*The problem*:
Go through the entries below and print each one exactly.

*Material to process*:
● ● ●
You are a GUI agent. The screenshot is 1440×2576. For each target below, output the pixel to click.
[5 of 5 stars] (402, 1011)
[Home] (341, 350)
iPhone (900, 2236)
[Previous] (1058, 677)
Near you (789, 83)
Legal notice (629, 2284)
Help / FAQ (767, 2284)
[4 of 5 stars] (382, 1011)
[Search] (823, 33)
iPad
● ● ●
*Exercise answer*:
You are a GUI agent. The screenshot is 1440×2576. For each target below, output the pixel to click.
[5 of 5 stars] (402, 1011)
[Home] (341, 350)
iPhone (900, 2236)
[Previous] (1058, 677)
Near you (789, 83)
Legal notice (629, 2284)
Help / FAQ (767, 2284)
[4 of 5 stars] (382, 1011)
[Search] (823, 33)
iPad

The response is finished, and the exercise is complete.